The Woolworth’s lunch counter was once a nucleus of community in Bakersfield. Now, new owners hope a revamp of the historic space will breathe life back into the city’s struggling downtown.

For decades, Woolworth operated hundreds of luncheonettes in stores around the country. The lunch counters became famous as the site of sit-in protests against segregation in 1960. Some outlasted the retail chain itself and continued to serve customers after Woolworth went out of business in 1997. But many closed their doors.

Bakersfield’s Woolworth’s lunch counter - the last of its kind in the country - has been closed for renovations since 2022. Before that, it had the novelty appeal of a Blockbuster store, joked new owner Sherod Waite. But Waite and his wife, Emily, believed the lunch counter could be restored to its former glory. When the couple purchased the former Woolworth store to house their wealth management company, Moneywise, they saw potential beyond office space in the mammoth building.

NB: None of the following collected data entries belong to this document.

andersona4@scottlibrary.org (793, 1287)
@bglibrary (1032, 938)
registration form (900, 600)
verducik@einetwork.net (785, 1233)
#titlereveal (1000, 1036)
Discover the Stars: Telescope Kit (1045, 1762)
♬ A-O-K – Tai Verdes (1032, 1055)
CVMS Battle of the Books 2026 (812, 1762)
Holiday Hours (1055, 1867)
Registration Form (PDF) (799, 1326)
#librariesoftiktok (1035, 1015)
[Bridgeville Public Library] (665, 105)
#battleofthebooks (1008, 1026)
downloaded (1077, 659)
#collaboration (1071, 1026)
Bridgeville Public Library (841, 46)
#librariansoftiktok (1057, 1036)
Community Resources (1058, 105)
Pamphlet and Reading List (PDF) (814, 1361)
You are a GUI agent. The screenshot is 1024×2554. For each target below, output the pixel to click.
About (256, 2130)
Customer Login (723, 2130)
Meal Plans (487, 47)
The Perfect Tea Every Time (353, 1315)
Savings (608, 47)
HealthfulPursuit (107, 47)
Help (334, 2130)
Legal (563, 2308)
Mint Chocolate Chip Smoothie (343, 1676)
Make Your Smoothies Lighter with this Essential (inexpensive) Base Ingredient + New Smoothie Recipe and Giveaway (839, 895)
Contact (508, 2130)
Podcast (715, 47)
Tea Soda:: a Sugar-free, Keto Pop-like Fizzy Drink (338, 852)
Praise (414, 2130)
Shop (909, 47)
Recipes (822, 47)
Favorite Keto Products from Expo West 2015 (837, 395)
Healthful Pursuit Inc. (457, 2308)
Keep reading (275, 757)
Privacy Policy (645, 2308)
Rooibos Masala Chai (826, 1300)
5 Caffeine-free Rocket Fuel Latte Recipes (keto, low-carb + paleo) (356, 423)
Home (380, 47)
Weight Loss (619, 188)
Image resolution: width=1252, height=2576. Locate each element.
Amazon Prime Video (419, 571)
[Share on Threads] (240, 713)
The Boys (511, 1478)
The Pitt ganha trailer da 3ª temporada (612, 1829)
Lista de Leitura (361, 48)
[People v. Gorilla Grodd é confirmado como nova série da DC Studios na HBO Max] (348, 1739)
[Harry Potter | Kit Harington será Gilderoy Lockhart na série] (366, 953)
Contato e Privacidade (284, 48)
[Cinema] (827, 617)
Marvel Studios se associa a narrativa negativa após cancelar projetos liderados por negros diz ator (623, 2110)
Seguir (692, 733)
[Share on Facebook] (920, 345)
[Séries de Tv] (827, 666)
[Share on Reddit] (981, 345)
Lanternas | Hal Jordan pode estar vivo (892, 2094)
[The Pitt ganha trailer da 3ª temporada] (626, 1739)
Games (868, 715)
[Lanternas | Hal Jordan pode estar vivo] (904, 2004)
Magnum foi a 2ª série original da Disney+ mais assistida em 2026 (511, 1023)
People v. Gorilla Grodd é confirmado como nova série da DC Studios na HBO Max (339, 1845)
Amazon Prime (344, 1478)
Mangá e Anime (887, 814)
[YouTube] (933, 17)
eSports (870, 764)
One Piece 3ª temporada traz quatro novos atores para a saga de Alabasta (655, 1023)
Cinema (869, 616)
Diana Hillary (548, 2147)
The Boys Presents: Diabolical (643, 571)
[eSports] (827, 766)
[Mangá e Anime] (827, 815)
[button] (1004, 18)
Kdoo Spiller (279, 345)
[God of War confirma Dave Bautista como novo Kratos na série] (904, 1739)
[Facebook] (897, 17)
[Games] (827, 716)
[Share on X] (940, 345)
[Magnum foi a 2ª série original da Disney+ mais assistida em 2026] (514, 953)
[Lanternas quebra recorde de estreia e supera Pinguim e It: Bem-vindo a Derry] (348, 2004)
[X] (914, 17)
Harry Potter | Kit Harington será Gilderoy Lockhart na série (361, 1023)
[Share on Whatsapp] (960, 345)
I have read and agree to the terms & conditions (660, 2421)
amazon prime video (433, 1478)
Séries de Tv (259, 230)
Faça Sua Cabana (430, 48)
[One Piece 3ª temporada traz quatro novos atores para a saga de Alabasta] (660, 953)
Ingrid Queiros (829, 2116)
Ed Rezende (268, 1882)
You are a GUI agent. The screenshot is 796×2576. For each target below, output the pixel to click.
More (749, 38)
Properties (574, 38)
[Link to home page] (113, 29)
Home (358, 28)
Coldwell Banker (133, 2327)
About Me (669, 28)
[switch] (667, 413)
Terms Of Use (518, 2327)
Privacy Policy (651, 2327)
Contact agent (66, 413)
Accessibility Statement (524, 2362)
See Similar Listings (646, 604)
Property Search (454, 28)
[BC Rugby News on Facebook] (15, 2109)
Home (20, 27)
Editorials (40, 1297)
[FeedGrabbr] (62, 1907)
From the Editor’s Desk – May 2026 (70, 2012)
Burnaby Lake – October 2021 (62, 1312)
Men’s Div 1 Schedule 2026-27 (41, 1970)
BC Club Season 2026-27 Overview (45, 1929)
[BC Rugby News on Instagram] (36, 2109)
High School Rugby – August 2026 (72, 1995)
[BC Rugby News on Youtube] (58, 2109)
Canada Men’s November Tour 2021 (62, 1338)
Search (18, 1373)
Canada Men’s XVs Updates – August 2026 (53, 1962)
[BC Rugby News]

After years of renovations, the Bakersfield Woolworth is reopening with a block party on Saturday. The updated building will contain a bar, event space and recording studio in addition to Moneywise’s offices. The “crown jewel,” Waite said, is still the lunch counter, which has a facelift and a new menu.

“Bakersfield is just an underdog city,” Waite said. “This means a lot to everybody. We have something that we can point to to be proud of, beyond just Buck Owens and Merle Haggard. There’s more to Bakersfield than oil and gas.”

Bakersfield’s urban core is in “recovery mode,” Waite said. The city was hit hard by the pandemic, and many of the downtown storefronts are vacant. Many of Bakersfield’s oldest buildings were leveled by a 1952 earthquake,  he said, but the Woolworth building - built in 1950 - remained. The Waites are in the process of getting it added to the National Register of Historic Buildings.

The redesign was “blessed” by the discovery of original construction drawings discovered in the building’s boiler room, said local architect Daniel Cater. His hope wasn’t to create a “museum piece,” he said, but a space that honored the nostalgic diner aesthetic while serving the modern city.

The decor nods to the lunch counters’ role in the Civil Rights movement - in a piece by Brooklyn-based artist Rico Gatson, photos of the sit-ins are overlaid with bright beams of color. While much of the kitchen equipment is still original, the stools have been reupholstered and the laminate floor removed to expose the original terrazzo tile.

The menu has also been updated. In 1939, Woolworth’s lunch counters visitors could purchase dishes like cubed minute steak and buttered beets. Now, the Bakersfield location will serve chef Richard Yoshimura’s elevated versions of diner classics like patty melts, reubens and icebox cheesecake.

Seeing the space come to life as the store has “soft opened” in recent weeks has made it an especially rewarding project, said Cater, who typically works in an office just a few blocks away.